A consortium that includes the Raspberry Pi Foundation will run England’s first National Centre for Computing Education.
The £84 million project was announced by chancellor Philip Hammond in last year’s Budget.
In November, the Royal Society warned that computing education was “patchy and fragile”, and £60 million was needed to train the secondary teachers needed to deliver GCSE computer science over the following five years.
As well as the Raspberry Pi Foundation, the consortium that will run the centre includes STEM Learning and the British Computing Society.
The centre will work with the University of Cambridge, while Google will also support the project with a further £1 million.
Enthusiasm for computing
Paul Fletcher, chief executive of the British Computer Society, said: “It is vital that every child in every school has access to world-leading computing education, and this means that every computing teacher has access to the support that they need.
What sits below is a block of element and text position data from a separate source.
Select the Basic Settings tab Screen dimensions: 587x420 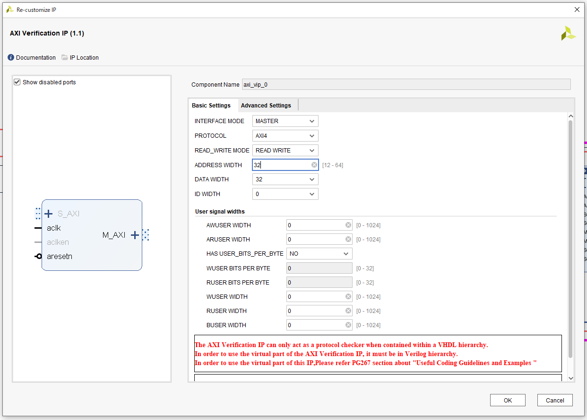211,105
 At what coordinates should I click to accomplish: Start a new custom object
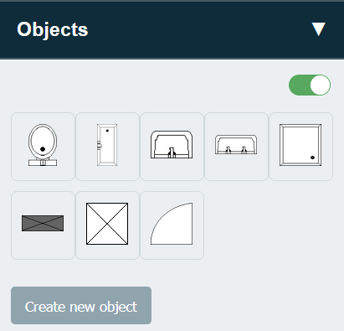[x=81, y=305]
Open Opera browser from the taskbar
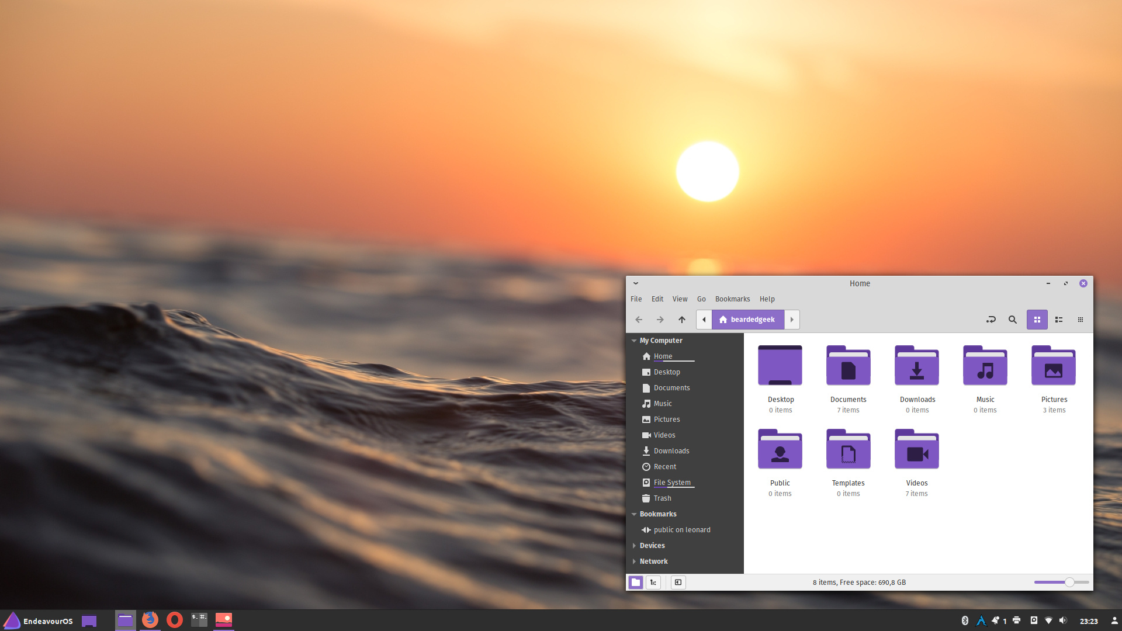 click(x=175, y=620)
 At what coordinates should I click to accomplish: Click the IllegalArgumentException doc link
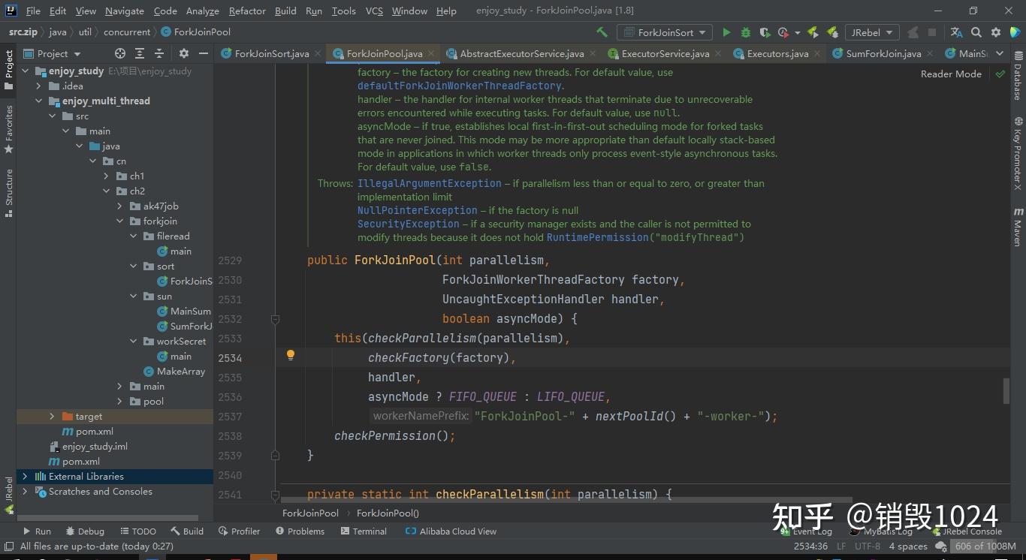point(429,183)
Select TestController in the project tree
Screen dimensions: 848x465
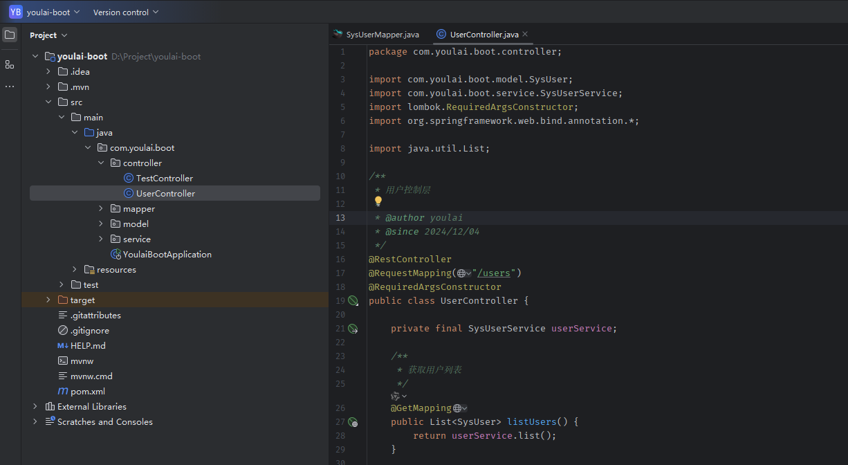point(165,178)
“The subject of computing was only introduced four years ago and is still new for schools, and that’s why it’s important to build on the energy and enthusiasm of the many teachers who are already committed to the success of this subject.”
The DfE said the centre will start working with schools across England later this year, improving teaching and driving up participation in computer science at GCSE and A level.
It will operate virtually through a national network of up to 40 school-led computing hubs to provide training and resources to primary and secondary schools, and an intensive training programme for secondary teachers without a post A-level qualification in computer science.
School standards minister Nick Gibb said the centre “will give teachers the subject knowledge and support they need to teach pupils the new computing curriculum”.